Commonwealth Bank’s trading update for the September quarter disappointed the market, with the CBA share price falling 8%. Despite above-system loan growth, cash profit for the quarter was flat at $2.2bn and net interest margin fell significantly. A single quarter is not necessarily an indicator of the 2022 result, but it does reinforce our view that the banks face a difficult competitive environment.

NAB reported a $6.6bn cash profit (199c per share) and lifted its full-year dividend to 127c (a 64% payout ratio), which was better than 60c in FY20 but still below 166c in FY19. The result was free of notable items and other one-offs. Management indicated that future dividends would be 65% to 75% of cash earnings. During the half-year, NAB grew its gross loans and advances (GLA) as fast as system growth or faster.
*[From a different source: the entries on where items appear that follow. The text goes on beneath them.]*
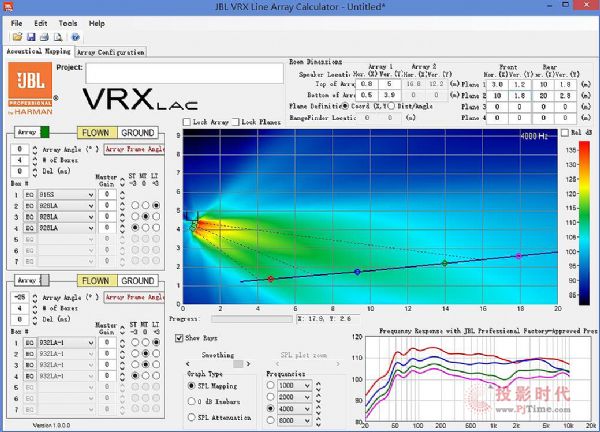Expand the 1000 Hz frequency dropdown

click(x=308, y=384)
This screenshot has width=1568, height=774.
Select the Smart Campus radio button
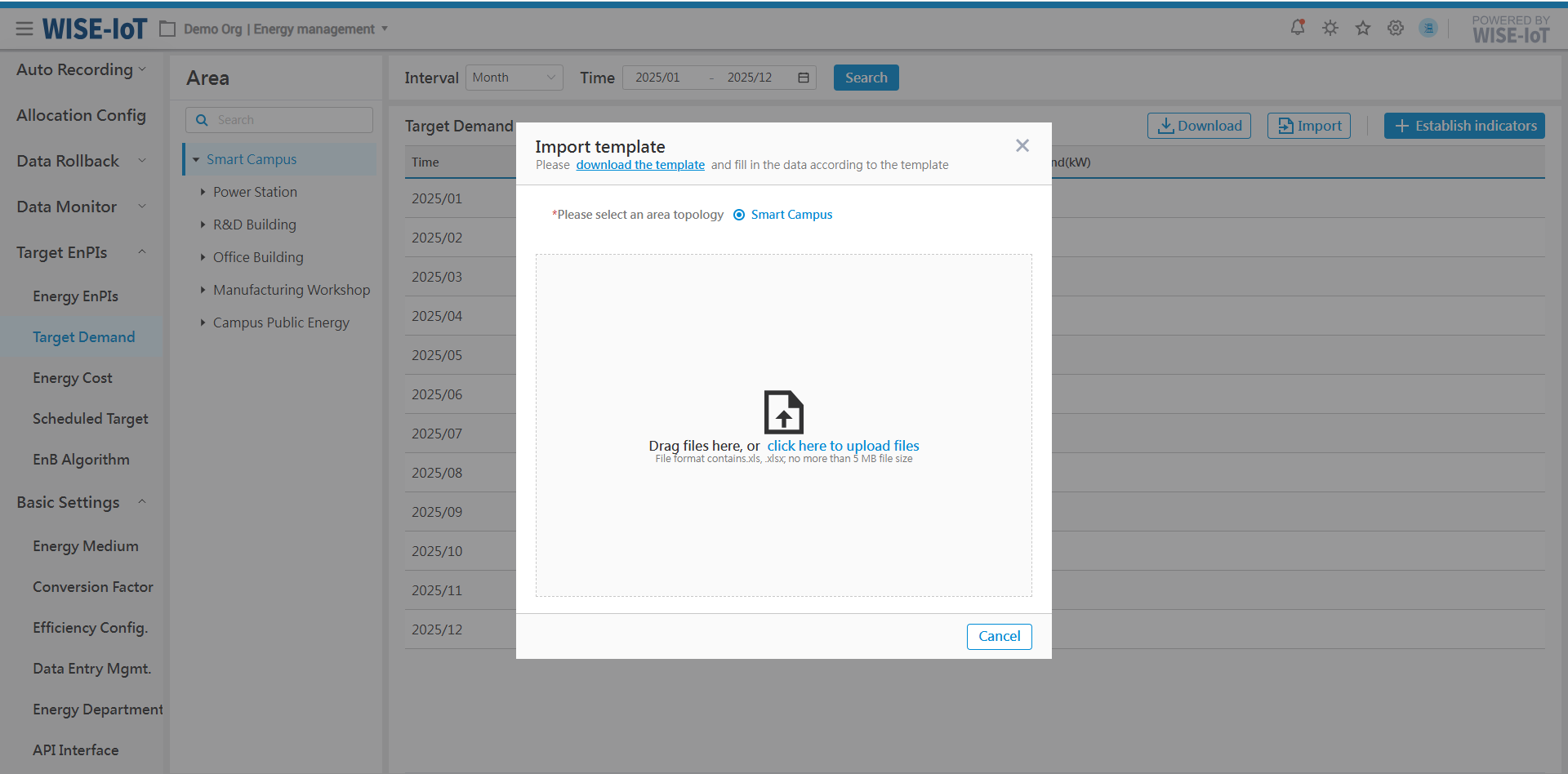pyautogui.click(x=739, y=215)
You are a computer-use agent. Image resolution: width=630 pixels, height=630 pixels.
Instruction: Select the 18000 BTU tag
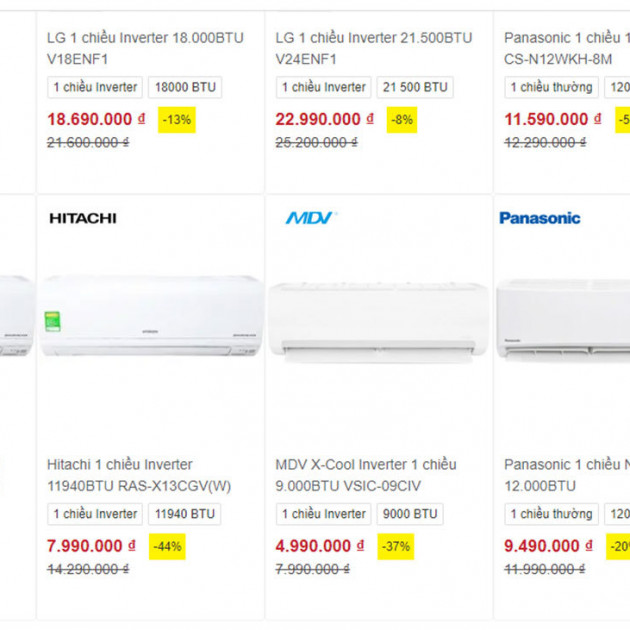[185, 87]
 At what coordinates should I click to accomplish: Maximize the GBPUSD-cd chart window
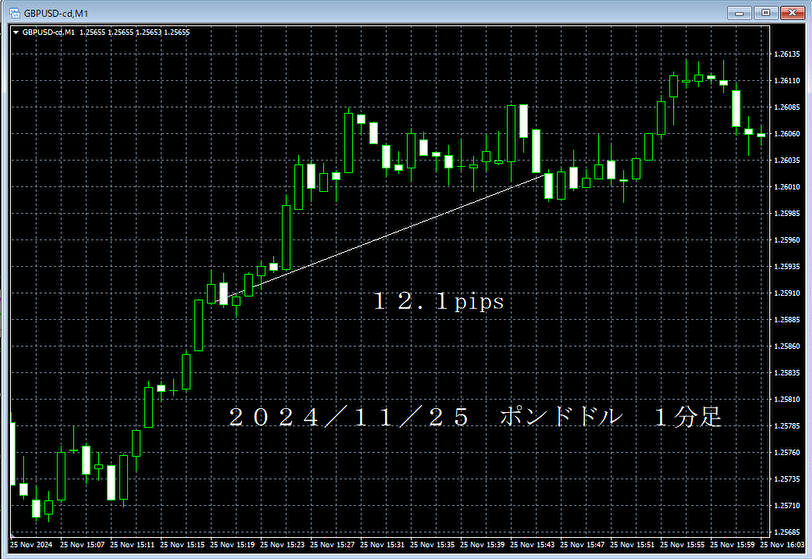pyautogui.click(x=766, y=12)
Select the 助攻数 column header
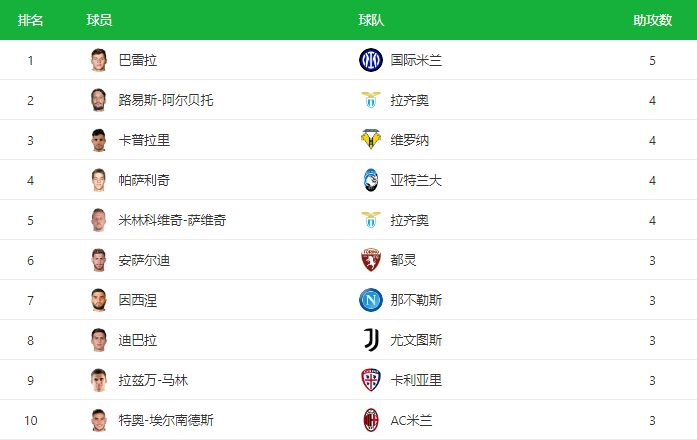The height and width of the screenshot is (440, 697). tap(652, 20)
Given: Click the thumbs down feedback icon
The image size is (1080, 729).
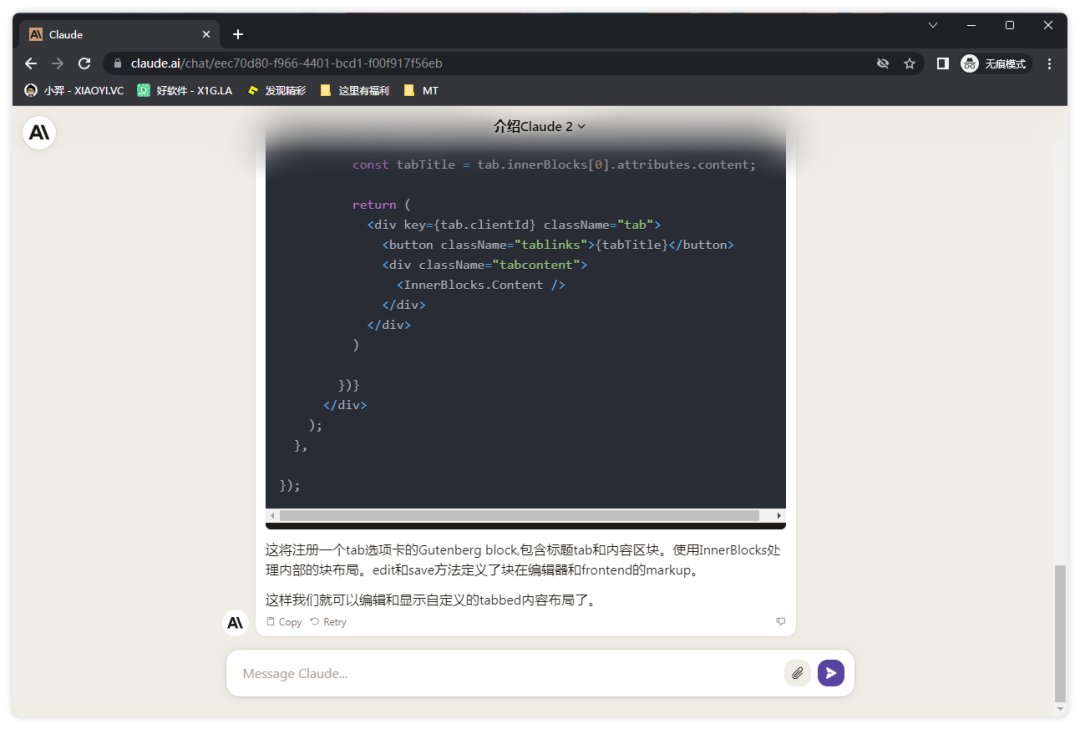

The bank has simplified and automated its mortgage approval process: 30% of Simple Home Loans are expected to be approved in one hour, and 60% within one day.

Westpac is lagging behind the other three big banks. FY21 cash earnings of $5.4bn (146c per share) are equivalent to a return on equity of 7.6%, well behind the Big Four average of 9.9%. Westpac’s cash earnings suffered from a notable items charge of $1.6bn, and the September 2021 half year was disappointing, with expenses rising and margins falling. The FY22 dividend of 118c (an 81% payout ratio) was better than 31c in FY20 but well below 174c in FY19. The share price has fallen 9% since the result – the market clearly does not believe that Westpac will achieve its announced cost reduction targets on time.